*** Opening of PROVIDED MATERIAL ***
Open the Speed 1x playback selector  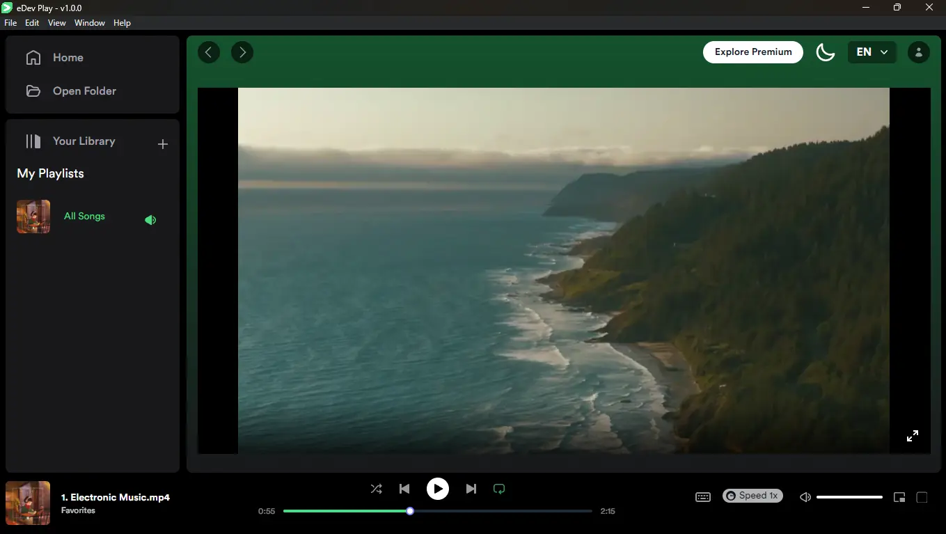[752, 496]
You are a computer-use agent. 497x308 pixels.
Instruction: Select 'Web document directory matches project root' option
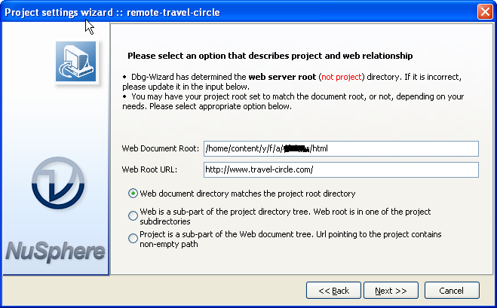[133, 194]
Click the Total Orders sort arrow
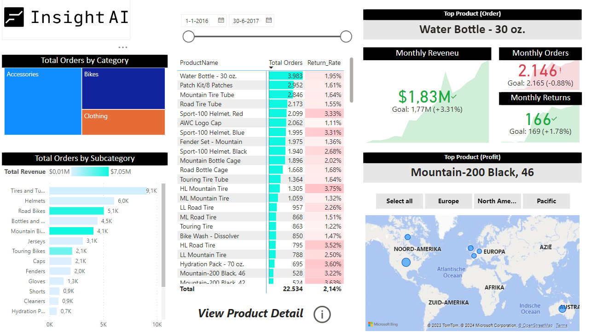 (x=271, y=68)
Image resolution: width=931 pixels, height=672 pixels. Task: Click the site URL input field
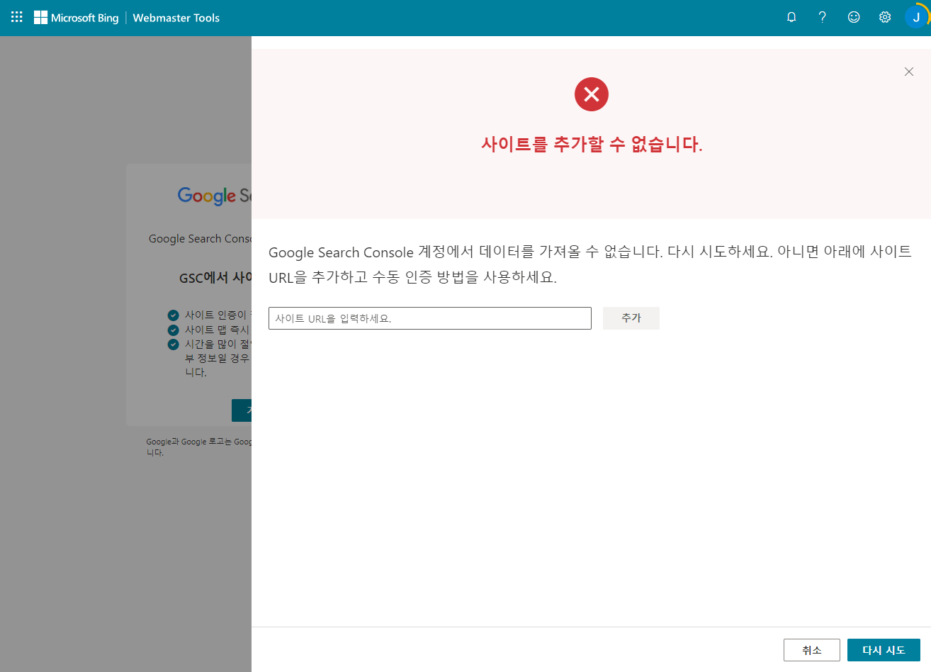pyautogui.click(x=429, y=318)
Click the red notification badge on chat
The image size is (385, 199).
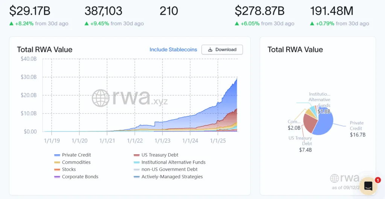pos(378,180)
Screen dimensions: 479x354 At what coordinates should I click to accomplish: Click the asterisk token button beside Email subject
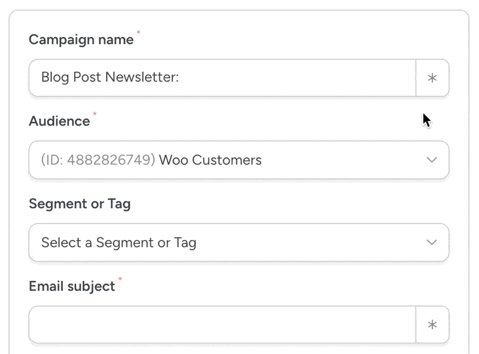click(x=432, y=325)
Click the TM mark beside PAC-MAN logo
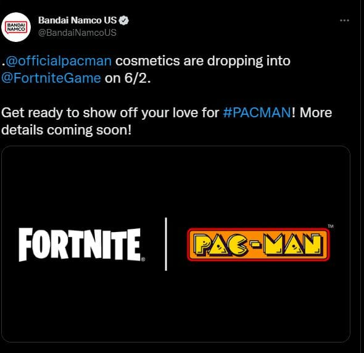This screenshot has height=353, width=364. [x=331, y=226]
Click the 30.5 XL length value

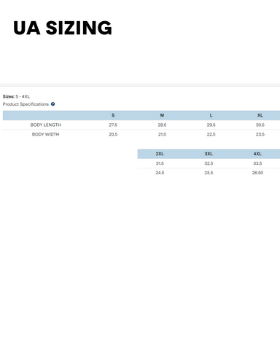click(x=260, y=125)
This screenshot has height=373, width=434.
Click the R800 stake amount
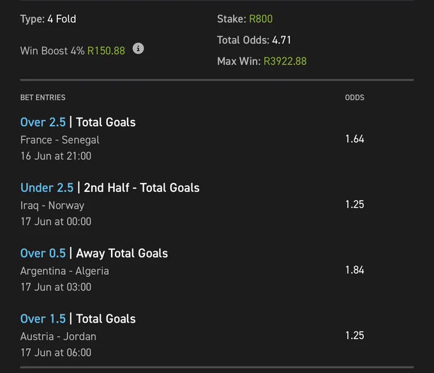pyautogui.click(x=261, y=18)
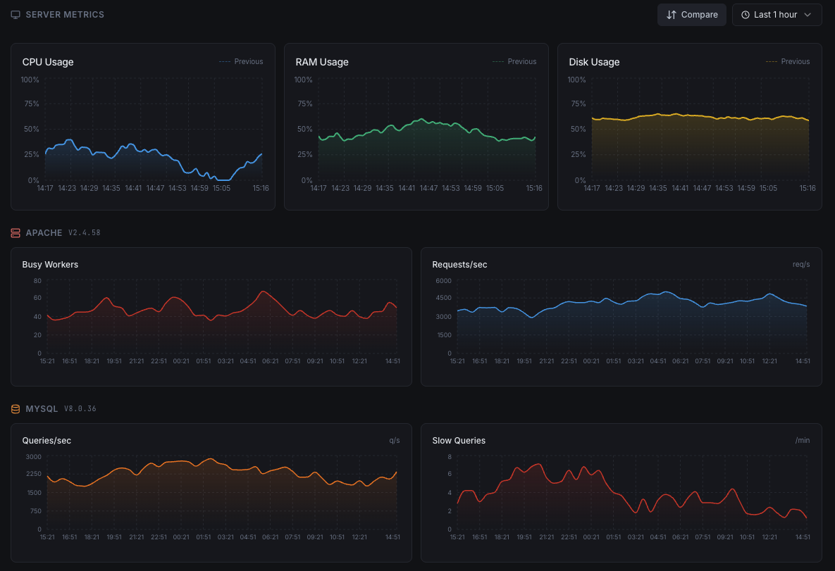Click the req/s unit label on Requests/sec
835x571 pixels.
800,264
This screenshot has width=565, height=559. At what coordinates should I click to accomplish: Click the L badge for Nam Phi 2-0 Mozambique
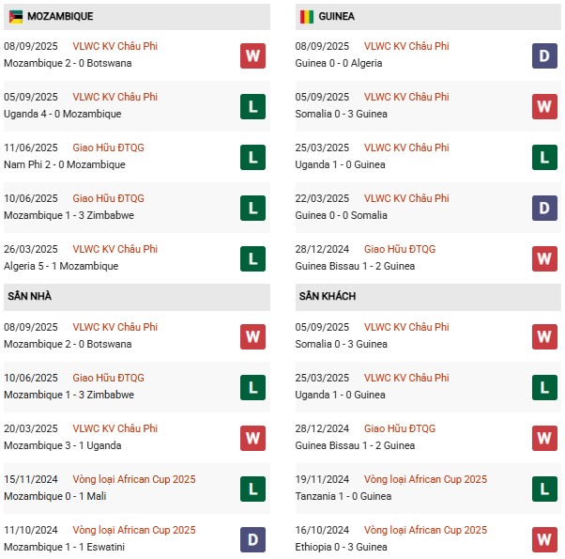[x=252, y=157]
*** Close of PROVIDED MATERIAL ***
YOUR GOAL ::
Your task is to reproduce exactly the lines running from the line that contains "Click the Total Orders sort arrow" to the end of the records, pictures excluded.

EXERCISE RESULT ::
Click the Total Orders sort arrow
 (x=271, y=68)
Image resolution: width=931 pixels, height=672 pixels. Task: Click the site URL input field
pyautogui.click(x=429, y=318)
Click the red notification badge on chat
The image size is (385, 199).
pos(378,180)
Screen dimensions: 479x354 At what coordinates should I click to accomplish: Click the asterisk token button beside Email subject
click(x=432, y=325)
Click the TM mark beside PAC-MAN logo
This screenshot has height=353, width=364. [x=331, y=226]
Click the 30.5 XL length value

click(x=260, y=125)
This screenshot has height=373, width=434.
Click the R800 stake amount
pyautogui.click(x=261, y=18)
Click the req/s unit label on Requests/sec
835x571 pixels.
800,264
This screenshot has width=565, height=559. At what coordinates should I click to accomplish: Click the L badge for Nam Phi 2-0 Mozambique
[x=252, y=157]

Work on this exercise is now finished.